The governance perimeter follows Venus’ standard timelock model. Sensitive risk-parameter setters — liquidation threshold, liquidation incentive, late-penalty rate, vault implementation — are restricted to the Normal, Fast-track, and Critical timelocks only, and are not exposed to the Critical Guardian. Vault lifecycle operations (create, open, pause, close, sweep) are available to the timelocks and the Critical Guardian. Plumbing setters (oracle, comptroller, treasury, ProtocolShareReserve) sit with the Normal Timelock and Critical Guardian.

At activation, the Critical Guardian is whitelisted as the initial liquidator and settler on the LiquidationAdapter. This allows the dedicated liquidation flow to operate under governance-bounded operational control from day one; additional whitelisted parties can be added later via subsequent VIPs.

:lock: No institutional vault is created by this VIP. Activation only deploys the governance scaffolding; individual vaults (per borrower, per term) will be created in follow-up VIPs once a borrower has been onboarded.

Summary

If approved, this VIP will:

  • Activate the Institutional Fixed Rate Vault system on BNB Chain (InstitutionalVaultController, LiquidationAdapter, InstitutionPositionToken) under Venus governance.
  • Wire the dedicated liquidation flow and whitelist the Critical Guardian as the initial liquidator and settler.
  • Upgrade the ProtocolShareReserve to recognize institutional-vault liquidation income.

We welcome community feedback on this proposal ahead of submitting it for a VIP vote.

6 Likes

As a Community Delegate, I think this is a very important evolution for Venus Protocol and one that makes a lot of sense strategically.

The Core Pool was designed extremely well for open DeFi markets, variable-rate lending and permissionless participation, but institutional credit has very different requirements:

• fixed borrowing costs
• predictable maturities
• isolated risk exposure
• curated counterparties
• operational control around liquidations and settlements

This proposal addresses those requirements without compromising the permissionless nature of the existing Core Pool. That separation is key.

I particularly like the architecture choice of isolated per-loan vaults rather than pooled institutional exposure. From a risk-management perspective, that is significantly cleaner and easier to reason about for governance, lenders and future institutional participants alike.

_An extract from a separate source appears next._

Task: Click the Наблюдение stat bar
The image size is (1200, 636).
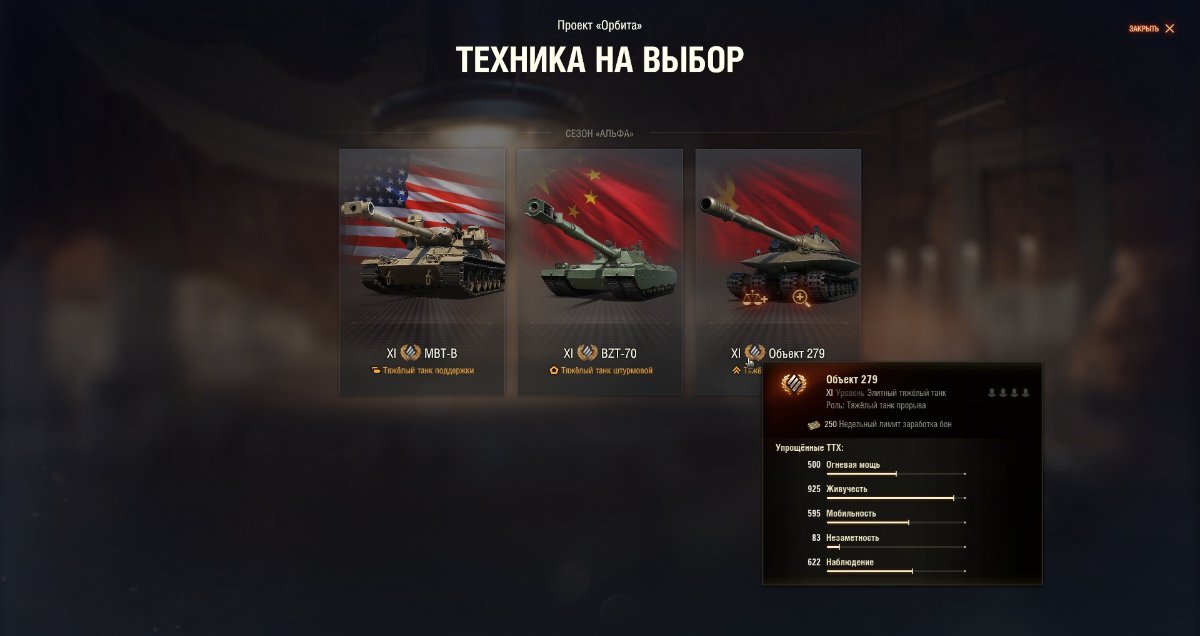Action: pyautogui.click(x=896, y=571)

The dedicated liquidation flow and whitelist model also make sense in this context. Institutional borrowers are not retail users opening small leveraged positions. These are negotiated, overcollateralized credit facilities with operational requirements that differ from open-market liquidations.

A few things I appreciate here:

• No vaults are activated yet, only the infrastructure layer.
• Governance retains strong control through timelocks.
• Critical Guardian permissions appear intentionally scoped.
• ProtocolShareReserve integration ensures liquidation income accounting remains coherent.
• ERC-721 position representation opens interesting long-term possibilities for structured credit markets and transferable institutional exposure.

Most importantly, this expands Venus beyond being “just” a lending market and moves the protocol closer toward becoming a full on-chain credit infrastructure layer. That is a massive opportunity if executed carefully.

Of course, onboarding standards, borrower due diligence, collateral quality, liquidation operational procedures and governance transparency will matter enormously once actual vaults begin launching. Institutional credit can generate strong sustainable revenue, but it also introduces very different forms of risk than retail DeFi lending.

Overall, I think this is a thoughtful first step and I’m supportive of the direction. Looking forward to seeing further discussion around borrower onboarding frameworks, risk parameters and how governance intends to scale this model over time.